[Kaynak Metin]:
- - - - - - -
Bu kişiye çeşitli konuları inceleyip nasıl bir tavır alacağı, nasıl kavrayacağı ve zihnini nereye koyacağıyla ilgili farklı yollar öğretildiğinde, zihni birçok yerde durabilir. O anda bir rakibe saldırmak isterse alışılmadık şekilde rahatsızlık duyar. Daha sonra günler geçip zaman ilerledikçe çalışmaları doğrultusunda artık ne vücudunun duruşunu ne de kılıcı nasıl tuttuğunu zihninde tartması gerekir.
Bu durumda, birden ona kadar sayıldığında ilk ve son rakamların yan yana olması gibi başlangıcın da sonla aynı anlamı taşıdığı görülür.
Diğer konularda, mesela müzikal perdede, başlangıçtaki en alçak perdeden sondaki en yüksek perdeye hareket edildiğinde en alçaktaki ve en yüksekteki bitişik hale gelir.5
En yüksek ve en alçak perdenin birbirine benzediğini söyleriz. Budizm, en derinlerine ulaştığınızda, Buda veya Budist Yasası hakkında hiçbir fikri olmayan bir insana benzer. Ne bir süsü ne de insanın dikkatini çekecek bir yanı vardır.
Başlangıcın cehaleti ve ıstırabı ile sonradan gelen sarsılmaz bilgelik bir olur. Akıl işlevini yitirir ve kişi, zihnin ve düşüncenin olmadığı bir hale gelir. En derin noktaya gelindiğinde, kollar, bacaklar ve beden ne yapması gerektiğini anımsar ve zihin bu işe karışmaz bile.
Budist rahip Bukkoku6 şöyle der:
“Her ne kadar düşünerek tutmasa da nöbeti, korkuluk boşuna durmaz küçük dağ tarlalarında.”
Her şey böyledir.
İnsanlar, dağdaki tarlalarına korkuluk yapmak için bir insan figürü oluşturup eline bir yay ve ok yerleştirir. Kuşlar ve hayvanlar da bunu görüp kaçarlar. Bir akla sahip olmamasına rağmen geyikler ondan kaçıyorsa, bu figür görevini yerine getiriyor demektir ve boş yere yapılmamıştır.
- - - - - - -
[Sağlanan Veriler]:
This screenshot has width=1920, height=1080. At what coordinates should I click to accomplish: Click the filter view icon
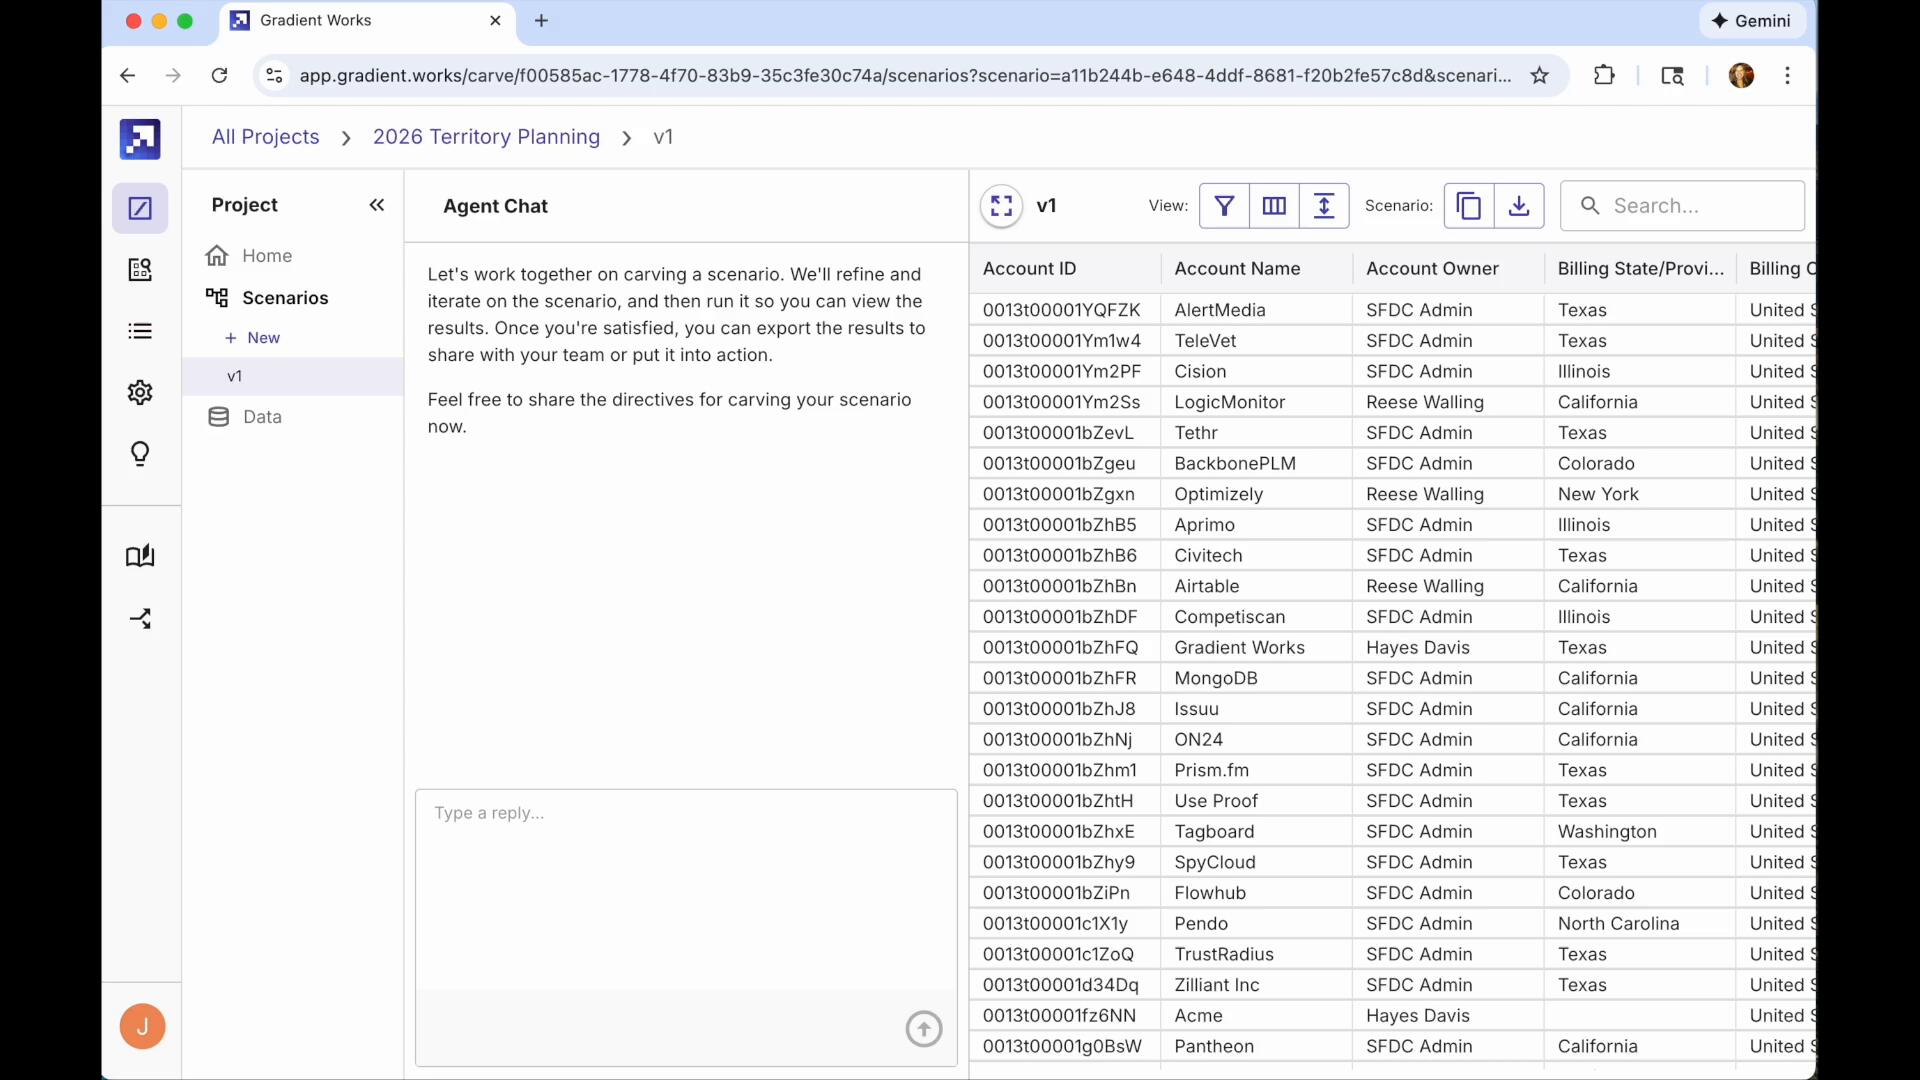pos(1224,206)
- - - - - - -
[Görevler]:
1 – Şu ifadeler kaynak metinle uyuşuyor mu: (a) Kuşlar ve hayvanlar korkuluğu görünce kaçar. (b) Korkuluğun eline bir kılıç yerleştirilir. (c) En derinlerine ulaşıldığında Budizm süslü ve dikkat çekici bir görünüm kazanır. Her biri için evet ya da hayır diyerek metindeki belirleyici sözleri aynen alıntılar mısın?
2 – Kaynak metnin “Başlangıcın cehaleti ve” sözleriyle başlayıp “işe karışmaz bile.” sözlerine kadar süren kısmını kelimesi kelimesine aktarır mısın?
3 – Kaynak metne göre dağ tarlalarındaki korkuluk neden boş yere yapılmış sayılmaz? Bir ila üç cümleyle açıkla.
Verilerin kaynak metinle hiçbir bağlantısı yoktur.

[Beklenen Cevaplar]:
1 –
(a) Evet: “Kuşlar ve hayvanlar da bunu görüp kaçarlar.”
(b) Hayır: “eline bir yay ve ok yerleştirir”
(c) Hayır: “Ne bir süsü ne de insanın dikkatini çekecek bir yanı vardır.”

2 –
Başlangıcın cehaleti ve ıstırabı ile sonradan gelen sarsılmaz bilgelik bir olur. Akıl işlevini yitirir ve kişi, zihnin ve düşüncenin olmadığı bir hale gelir. En derin noktaya gelindiğinde, kollar, bacaklar ve beden ne yapması gerektiğini anımsar ve zihin bu işe karışmaz bile.

3 – Korkuluğun bir aklı yoktur, yine de geyikler ondan kaçar. Bu, figürün görevini yerine getirdiğini gösterir; bu yüzden boş yere yapılmış sayılmaz.